Ya apuntaba maneras esta joven
desde el minuto uno. Desde sus inicios fue una enamorada del agua. Sus padres
eran los típicos obsesos del deporte y su objetivo en esta vida no fue otro que
el de convertir a su joven hija en una deportista de élite a toda costa. A los
tres años aprendió a nadar, y a los cuatro a tirarse de cabeza. Sorprendió en
los cursillos a propios y a extraños con su estilo en la natación. Su
habitación pronto comenzó a teñirse de brillantes metales que consagraban sus
logros en la disciplina de la natación. Su carrera estaba llamada a perdurar en
la intrahistoria de su país. Lo tenía todo para triunfar, unos padres que
apoyaban y un físico que parecía estar más hecho para la vida acuática que para
la terrestre.

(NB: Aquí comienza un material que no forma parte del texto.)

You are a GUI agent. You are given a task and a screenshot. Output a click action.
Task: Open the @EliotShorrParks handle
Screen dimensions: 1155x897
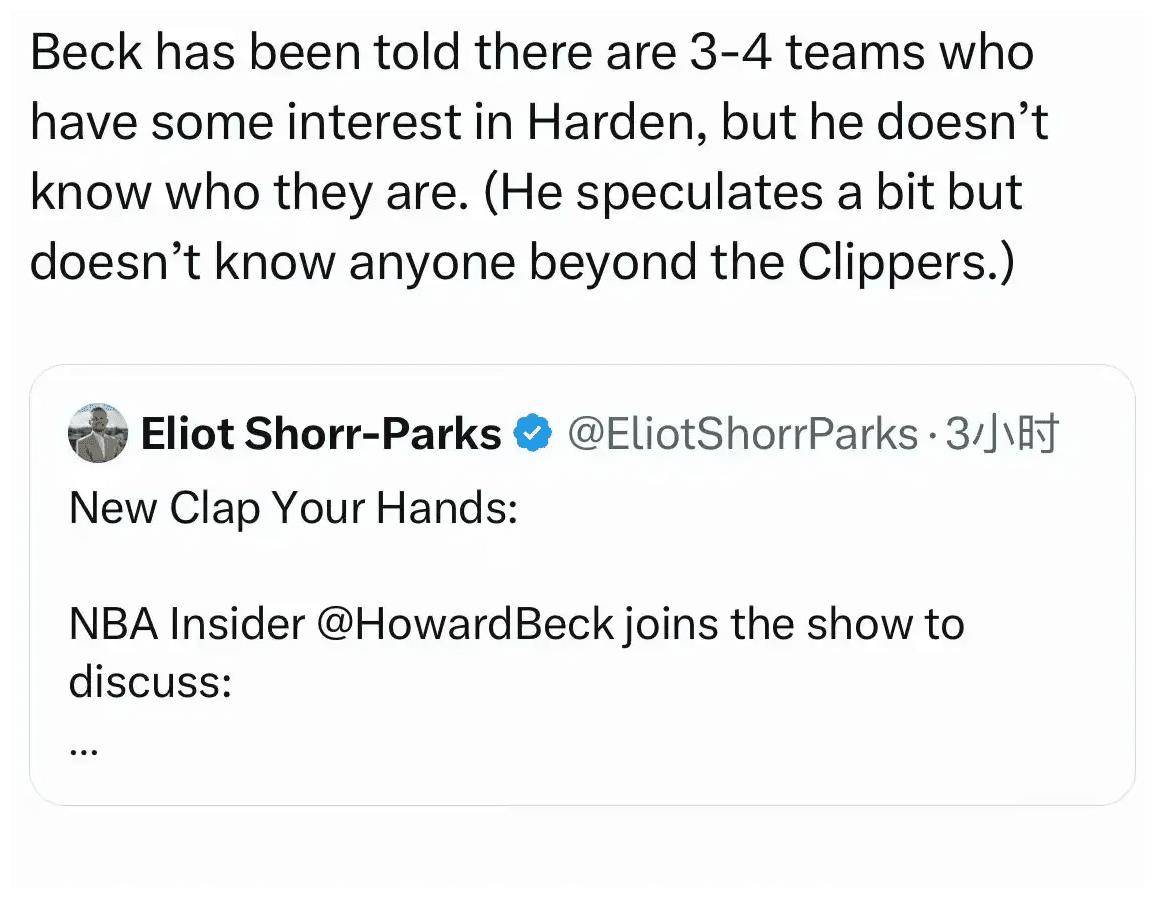742,434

Su presencia en el equipo nacional en los siguientes JJ.OO. era
un secreto a voces, y todos los diarios hacían eco de la proyección
estratosférica de su carrera. Con ella el futuro estaba asegurado.

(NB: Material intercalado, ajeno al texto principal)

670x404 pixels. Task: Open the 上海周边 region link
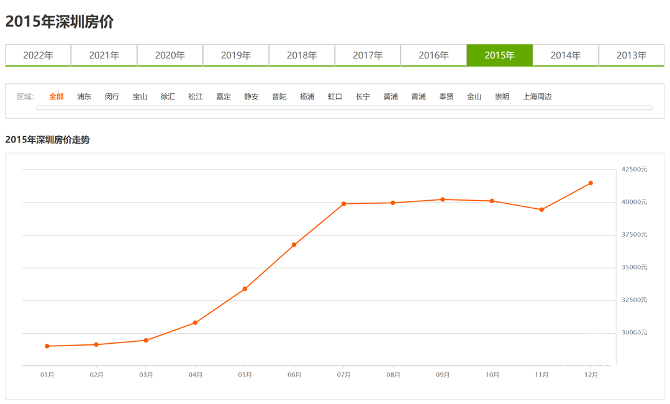(x=537, y=97)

Pero no era oro todo lo que
relucía. La clave en la carrera de todo deportista pasa por un punto de
inflexión que determina el porvenir de su carrera. Ese punto, por todos
conocido, se conoce comúnmente como la edad del pavo. Sus padres estaban más
centrados en el patrocinio y en amasar dinero, que en la educación de su propia
hija.
El nefasto momento llegó en
Pekín. Gervasio de Fer y ella dieron positivo. Su carrera se truncó, sus becas
y patrocinios se esfumaron y la que
estaba llamada a ser la estrella de un país acabaría sus días en el CES Don
Bosco para convertirse en una simple y llana “maestra escuela” del tres al
cuarto.
Su vida pública pasó a un segundo
plano, pero al menos consiguió la estabilidad y la cabeza amueblada a la que
generalmente se suele privar a estos niños prodigio.